In a particularly chilling scene in Ann Packer's new novel, Bill and Penny Blair continue their decade-long battle over their 10-year-old son. The Blairs thought three children would be the perfect number, and James, their erratic and volatile fourth, has ruined everything.

"Don't you dare be so high and mighty with me," Penny shouts as they disagree over how to discipline James. Then she blurts out what she believes is true: "You didn't want him, either."

"The Children's Crusade" takes its name, not from the romanticized 13th-century child-led movement to expel Muslims from the Holy Land, but from the Blair children's desperately sad attempts to appease their distant mother. Packer, the author of "The Dive From Clausen's Pier," another mesmerizing and tragic drama, introduces us to a very unhappy family, circa mid-20th century, whose dynamics are ruled by Penny and, of course, James.

The beleaguered and dour Penny discovers after James' birth that she's not cut out for motherhood. She's repelled by James, who has always sensed it. Her revulsion forces James' siblings, Robert, Rebecca and Ryan, to seek ways to mitigate the maternal deprivation that haunts them into adulthood. As Penny continues to close herself off, she moves from their home near San Francisco into a shed/art studio on their 3-acre property. Eventually, she moves farther away physically and emotionally.

Art becomes her passion, not her children, whom she, almost as an outsider, views as "a pack of kids led by a brilliant and demanding boy, complicated by a headstrong girl with no gift at all for the arts, softened and therefore confounded by a meek and dreamy boy, and finally overwhelmed by a miniature wild man."

Her art seems as odd as she is, from little people shaped out of wire with dollhouse-sized TV sets for heads to a collage that incorporates a child's beloved stuffed animal with nails pounded into it.

As adults, the Blair children must reconnect with their estranged mother when James pushes his siblings to sell the family home a few years after their saintly father dies.

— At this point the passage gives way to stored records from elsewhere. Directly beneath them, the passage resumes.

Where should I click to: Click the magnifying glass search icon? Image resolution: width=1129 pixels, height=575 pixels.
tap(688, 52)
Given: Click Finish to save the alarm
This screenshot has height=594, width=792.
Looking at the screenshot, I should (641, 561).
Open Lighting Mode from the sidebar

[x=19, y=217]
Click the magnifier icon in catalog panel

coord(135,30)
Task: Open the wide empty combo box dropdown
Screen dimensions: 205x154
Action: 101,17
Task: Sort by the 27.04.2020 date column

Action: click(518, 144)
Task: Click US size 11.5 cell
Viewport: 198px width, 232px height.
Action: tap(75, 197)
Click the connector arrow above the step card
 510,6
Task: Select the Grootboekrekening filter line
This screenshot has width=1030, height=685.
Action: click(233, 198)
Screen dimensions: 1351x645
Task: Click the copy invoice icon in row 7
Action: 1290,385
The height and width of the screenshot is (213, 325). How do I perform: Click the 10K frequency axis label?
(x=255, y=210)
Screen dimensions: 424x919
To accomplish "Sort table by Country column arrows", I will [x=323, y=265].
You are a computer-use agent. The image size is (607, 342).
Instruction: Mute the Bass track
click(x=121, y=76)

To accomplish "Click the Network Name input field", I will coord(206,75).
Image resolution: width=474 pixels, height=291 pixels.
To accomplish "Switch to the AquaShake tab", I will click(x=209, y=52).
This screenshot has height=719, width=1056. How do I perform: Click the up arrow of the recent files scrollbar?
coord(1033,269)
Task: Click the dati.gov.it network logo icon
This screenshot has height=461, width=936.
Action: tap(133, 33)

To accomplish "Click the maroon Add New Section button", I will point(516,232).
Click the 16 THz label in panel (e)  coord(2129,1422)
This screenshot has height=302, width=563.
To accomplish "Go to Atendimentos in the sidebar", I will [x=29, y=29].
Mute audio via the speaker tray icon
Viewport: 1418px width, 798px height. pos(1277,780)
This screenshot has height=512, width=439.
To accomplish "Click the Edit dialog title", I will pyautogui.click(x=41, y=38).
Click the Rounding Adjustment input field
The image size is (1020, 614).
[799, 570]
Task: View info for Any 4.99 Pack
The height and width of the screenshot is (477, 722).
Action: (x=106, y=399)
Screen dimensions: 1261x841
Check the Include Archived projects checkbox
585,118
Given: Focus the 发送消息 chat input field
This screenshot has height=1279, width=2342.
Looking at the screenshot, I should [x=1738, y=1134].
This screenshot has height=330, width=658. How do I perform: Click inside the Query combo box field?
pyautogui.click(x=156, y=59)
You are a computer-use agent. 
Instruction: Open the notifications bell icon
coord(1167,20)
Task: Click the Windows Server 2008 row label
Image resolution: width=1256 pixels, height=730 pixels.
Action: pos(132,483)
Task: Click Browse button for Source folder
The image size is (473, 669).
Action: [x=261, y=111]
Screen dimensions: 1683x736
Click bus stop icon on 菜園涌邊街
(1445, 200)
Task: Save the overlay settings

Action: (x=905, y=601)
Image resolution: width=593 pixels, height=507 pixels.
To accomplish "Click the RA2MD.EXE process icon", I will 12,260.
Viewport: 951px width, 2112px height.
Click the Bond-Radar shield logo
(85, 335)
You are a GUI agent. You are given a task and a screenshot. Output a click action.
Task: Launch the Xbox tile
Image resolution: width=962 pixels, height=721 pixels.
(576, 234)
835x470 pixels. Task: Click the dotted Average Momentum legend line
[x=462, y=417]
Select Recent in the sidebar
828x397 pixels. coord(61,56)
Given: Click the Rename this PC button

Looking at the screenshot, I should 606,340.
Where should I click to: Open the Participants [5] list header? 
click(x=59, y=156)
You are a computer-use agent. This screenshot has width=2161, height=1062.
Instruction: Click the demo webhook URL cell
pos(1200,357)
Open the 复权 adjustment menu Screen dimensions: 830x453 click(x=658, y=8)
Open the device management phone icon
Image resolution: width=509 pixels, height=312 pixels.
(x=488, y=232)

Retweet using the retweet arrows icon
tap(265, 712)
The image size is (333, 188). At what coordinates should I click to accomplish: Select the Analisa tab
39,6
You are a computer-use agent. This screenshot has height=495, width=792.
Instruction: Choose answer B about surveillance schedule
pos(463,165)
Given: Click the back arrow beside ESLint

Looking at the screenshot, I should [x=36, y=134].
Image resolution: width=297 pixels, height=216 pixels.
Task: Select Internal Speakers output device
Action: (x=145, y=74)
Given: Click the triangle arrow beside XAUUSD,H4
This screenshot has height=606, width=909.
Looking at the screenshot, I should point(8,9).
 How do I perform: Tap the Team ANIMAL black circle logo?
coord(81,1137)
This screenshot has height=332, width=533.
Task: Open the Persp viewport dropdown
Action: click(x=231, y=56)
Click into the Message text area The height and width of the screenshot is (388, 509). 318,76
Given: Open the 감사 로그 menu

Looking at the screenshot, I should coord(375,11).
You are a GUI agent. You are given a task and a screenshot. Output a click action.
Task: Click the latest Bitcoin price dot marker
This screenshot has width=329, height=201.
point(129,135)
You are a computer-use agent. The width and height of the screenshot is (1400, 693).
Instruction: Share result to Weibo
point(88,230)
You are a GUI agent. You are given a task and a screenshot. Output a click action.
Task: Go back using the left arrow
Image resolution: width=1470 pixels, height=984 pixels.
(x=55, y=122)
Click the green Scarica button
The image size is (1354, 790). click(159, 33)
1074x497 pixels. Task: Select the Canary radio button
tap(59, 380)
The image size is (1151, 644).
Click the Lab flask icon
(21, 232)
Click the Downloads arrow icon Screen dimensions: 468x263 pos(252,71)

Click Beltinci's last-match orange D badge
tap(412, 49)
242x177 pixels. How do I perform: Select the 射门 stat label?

They'll need her approval, and that means one more showdown with the woman who rejected them.

Penny may be one of the coldest mothers to live inside the pages of a book, and Packer makes her fictional story, told through her children, feel as intimate as a memoir. She provokes readers, rattled by Penny, to consider the unique peculiarities of every family dynamic.

Carol Memmott's reviews also appear in the Washington Post and Chicago Tribune.